O inimigo dirigiu-lhe alguns tiros, e com tanta felicidade que o feriram mortalmente.
Vendo-o cahir, o inimigo avançou e apoderou-se do corpo.
Apenas soube este acontecimento e não querendo deixar o corpo de um tão bravo official exposto aos insultos do inimigo, reuni uns cem homens e ataquei com elles.
Momentos depois o corpo do coronel estava em meu poder.
Então os soldados de Oribe encheram-se de furor, e tendo recebido consideraveis reforços achei-me cercado por todos os lados. Os nossos soldados vendo isto voaram em meu soccorro, tomando parte no combate toda a legião.
Exaltados pela minha voz, avançaram contra o inimigo e com tanta felicidade que n'um momento estava na mais completa derrota, tendo-lhe tomado uma bateria e occupado as suas posições.
Mas bem depressa voltando em massa nos atacaram.
Todas as forças da guarnição sahiram, e o combate tornou-se geral, durando oito horas.
Fomos obrigados a abandonar as posições que haviamos tomado, mas Oribe suffreu grandes perdas, e entramos em Montevideo vencedores na realidade e convencidos da nossa superioridade sobre o inimigo.
Tivemos sessenta homens feridos ou mortos.
Tinha tomado parte no combate como um simples soldado, por isso não tinha observado o que se passou em volta de mim. Entretanto no meio da confusão havia visto Anzani combatendo com o seu socego habitual, e sabia que dominando a lucta nenhum detalhe lhe havia escapado.
N'essa mesma tarde pedi-lhe uma nota de todos os que se haviam distinguido.
No dia seguinte reuni a legião, louvando-a e agradecendo-lhe em nome da Italia, e promovi alguns d'estes bravos a officiaes e a sargentos.
Depois d'estes dois combates a legião italiana tinha tomado tal influencia sobre o inimigo que quando elle a via marchar de bayoneta callada fugia, ou se acceitava o combate era sempre derrotado.

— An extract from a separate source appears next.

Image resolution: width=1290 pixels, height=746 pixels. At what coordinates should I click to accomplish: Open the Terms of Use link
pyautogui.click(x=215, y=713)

Durante estes acontecimentos Rivera tinha conseguido reunir um pequeno exercito composto de cinco ou seis mil homens, com o qual fazia frente a Urquiza, hoje presidente da republica argentina. De tempos a tempos Rivera enviava pelo Cerro mantimentos a Montevideo.
Oribe mandou uma parte do seu exercito a Urquiza, ordenando-lhe que tratasse de destruir Rivera.
IV
PASSAGEM DA BOYADA
Soubemos em Montevideo da partida dos soldados de Oribe, resolvendo então o general Paz a aproveitar-se do enfraquecimento do exercito inimigo.

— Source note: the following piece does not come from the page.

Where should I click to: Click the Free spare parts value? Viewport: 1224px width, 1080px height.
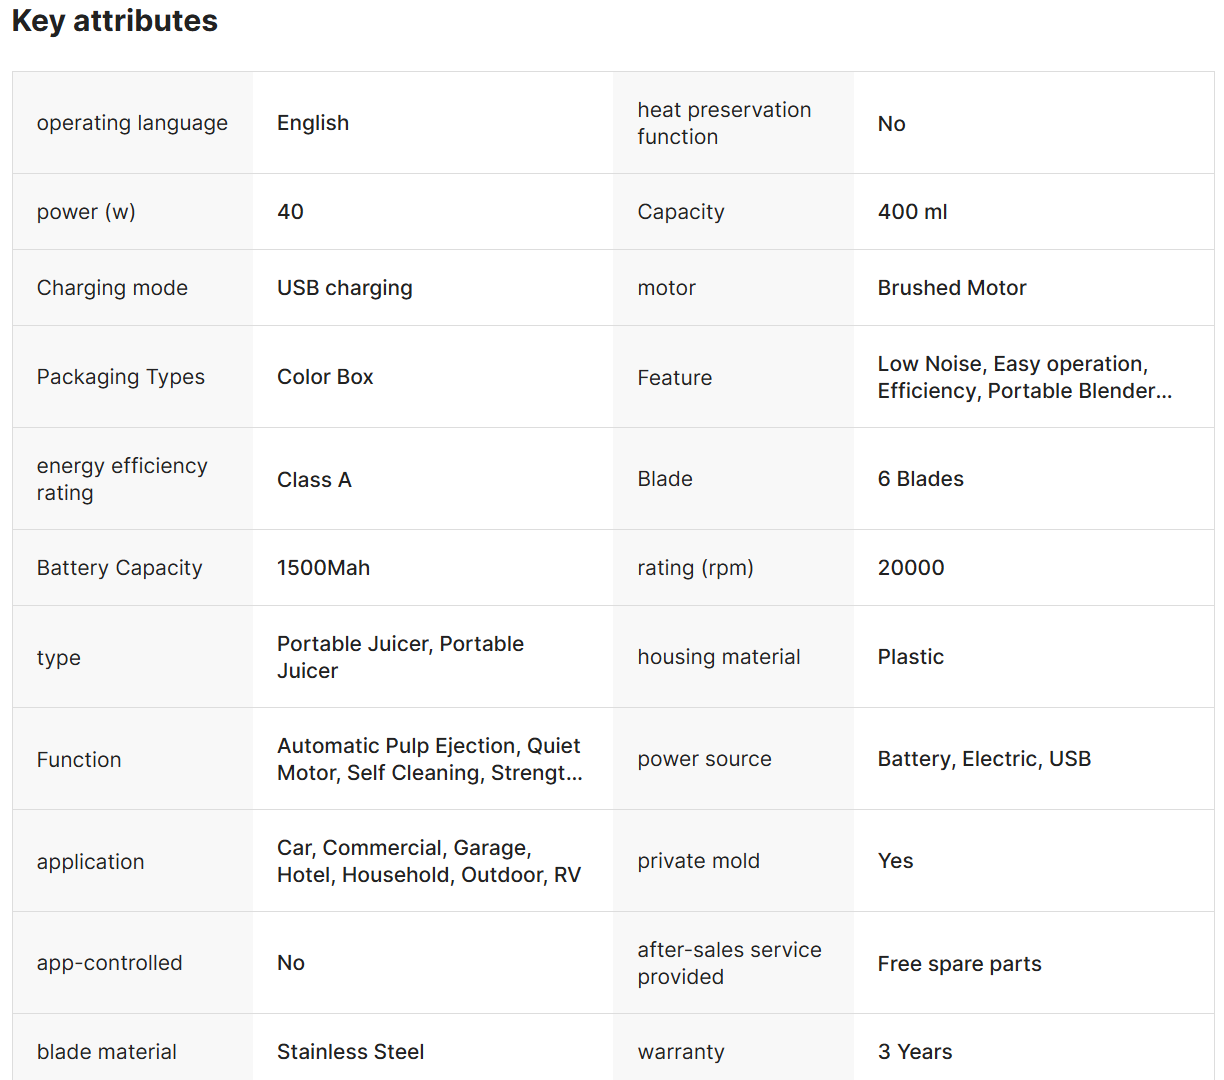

Além do Cerrito, estavam quasi mil e oitocentos homens observando o Cerro.
Partimos a 23 de abril de 1844 ás 10 horas da noite.
Eis qual era o nosso plano:
Atacar o corpo de observação do Cerro, porque sabendo d'este ataque, Oribe devia enviar-lhe soccorros enfraquecendo-se ainda mais, e então sahiria toda a nossa gente a atacal-o.
Seguimos as margens do mar, passando o Arroyo Secco, que apesar do seu nome nos obrigou a encher d'agua até ao pescoço.
Tendo passado o rio, dirigimo-nos pela planicie rodeando o acampamento.
Marchavamos com taes precauções que chegamos á vista do corpo d'observação sem ter causado a mais pequena suspeita.
A guarnição do Cerro devia sahir coadjuvando o nosso movimento. Uma discussão se elevou entre os dous officiaes que a commandavam porque ambos queriam tomar o commando. Estando em fuga os mil e outocentos homens deviamos voltar sobre Oribe, collocando-o entre o fogo da nossa gente e o da cidade. A discussão entre os dous officiaes fez falhar o nosso plano, porque a guarnição sahiu, mas senhor de todas as forças Oribe repelliu-a, e foi elle que por sua vez marchou sobre nós, executando o plano de batalha que haviamos formado contra elle.